* _What is asked_
Count the lines below that contain the string "pixels", and reply with that number alone.

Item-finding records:
<<<<

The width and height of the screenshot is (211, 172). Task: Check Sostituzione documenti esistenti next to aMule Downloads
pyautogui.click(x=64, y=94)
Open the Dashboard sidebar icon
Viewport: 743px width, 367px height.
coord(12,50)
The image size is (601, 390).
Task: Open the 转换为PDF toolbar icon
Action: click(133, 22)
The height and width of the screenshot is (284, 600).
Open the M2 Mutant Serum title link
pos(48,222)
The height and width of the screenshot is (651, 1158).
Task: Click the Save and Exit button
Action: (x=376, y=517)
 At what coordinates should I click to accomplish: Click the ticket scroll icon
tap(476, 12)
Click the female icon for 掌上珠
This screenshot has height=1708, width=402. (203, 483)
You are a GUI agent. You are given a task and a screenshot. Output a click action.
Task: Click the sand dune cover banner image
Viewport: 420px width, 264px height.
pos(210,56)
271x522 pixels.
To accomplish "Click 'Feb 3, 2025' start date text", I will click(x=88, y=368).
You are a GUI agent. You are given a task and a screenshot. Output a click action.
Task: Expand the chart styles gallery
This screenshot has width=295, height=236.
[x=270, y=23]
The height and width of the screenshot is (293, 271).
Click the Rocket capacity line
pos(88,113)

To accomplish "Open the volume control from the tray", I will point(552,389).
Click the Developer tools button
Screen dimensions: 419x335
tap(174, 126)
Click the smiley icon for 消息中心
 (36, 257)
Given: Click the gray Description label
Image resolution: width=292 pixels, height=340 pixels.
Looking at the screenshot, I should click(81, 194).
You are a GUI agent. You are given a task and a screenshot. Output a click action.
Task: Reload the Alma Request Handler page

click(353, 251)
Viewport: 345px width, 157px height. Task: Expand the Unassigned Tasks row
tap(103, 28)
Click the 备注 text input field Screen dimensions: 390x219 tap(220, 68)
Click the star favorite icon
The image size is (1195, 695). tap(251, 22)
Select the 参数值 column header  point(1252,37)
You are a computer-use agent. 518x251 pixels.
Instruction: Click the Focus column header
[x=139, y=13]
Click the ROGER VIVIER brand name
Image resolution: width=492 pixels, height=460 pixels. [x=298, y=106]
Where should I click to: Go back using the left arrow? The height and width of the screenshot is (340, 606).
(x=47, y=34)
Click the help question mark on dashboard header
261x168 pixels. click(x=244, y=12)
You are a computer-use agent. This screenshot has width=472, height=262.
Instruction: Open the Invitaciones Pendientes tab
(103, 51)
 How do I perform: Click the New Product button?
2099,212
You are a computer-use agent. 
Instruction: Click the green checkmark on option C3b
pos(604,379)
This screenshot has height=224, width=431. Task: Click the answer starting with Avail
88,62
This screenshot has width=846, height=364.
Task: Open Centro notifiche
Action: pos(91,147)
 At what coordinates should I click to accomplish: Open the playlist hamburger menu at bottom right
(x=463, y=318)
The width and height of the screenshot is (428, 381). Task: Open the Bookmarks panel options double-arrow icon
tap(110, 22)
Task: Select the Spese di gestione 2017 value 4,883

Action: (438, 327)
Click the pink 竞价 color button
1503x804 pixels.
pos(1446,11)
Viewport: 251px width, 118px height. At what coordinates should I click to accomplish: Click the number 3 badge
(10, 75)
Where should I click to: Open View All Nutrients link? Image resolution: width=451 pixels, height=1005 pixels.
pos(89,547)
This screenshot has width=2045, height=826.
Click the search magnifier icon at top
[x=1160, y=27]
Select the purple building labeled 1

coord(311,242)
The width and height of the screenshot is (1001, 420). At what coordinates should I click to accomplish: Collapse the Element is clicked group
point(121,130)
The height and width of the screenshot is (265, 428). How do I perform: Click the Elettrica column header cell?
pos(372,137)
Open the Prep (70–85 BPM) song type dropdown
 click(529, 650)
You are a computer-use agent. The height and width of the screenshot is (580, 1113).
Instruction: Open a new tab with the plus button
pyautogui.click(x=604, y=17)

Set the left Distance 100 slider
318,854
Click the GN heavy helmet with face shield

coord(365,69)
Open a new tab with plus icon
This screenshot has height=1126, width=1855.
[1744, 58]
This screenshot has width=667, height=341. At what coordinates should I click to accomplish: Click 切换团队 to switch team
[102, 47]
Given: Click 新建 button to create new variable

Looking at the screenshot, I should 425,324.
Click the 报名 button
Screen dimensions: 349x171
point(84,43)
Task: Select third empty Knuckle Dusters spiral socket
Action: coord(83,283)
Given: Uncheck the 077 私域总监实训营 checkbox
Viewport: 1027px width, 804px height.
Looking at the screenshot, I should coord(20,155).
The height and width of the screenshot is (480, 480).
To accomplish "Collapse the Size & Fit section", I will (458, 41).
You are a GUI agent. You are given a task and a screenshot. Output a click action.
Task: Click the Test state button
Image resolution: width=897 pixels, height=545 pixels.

>>>>

* _Answer to the problem_
8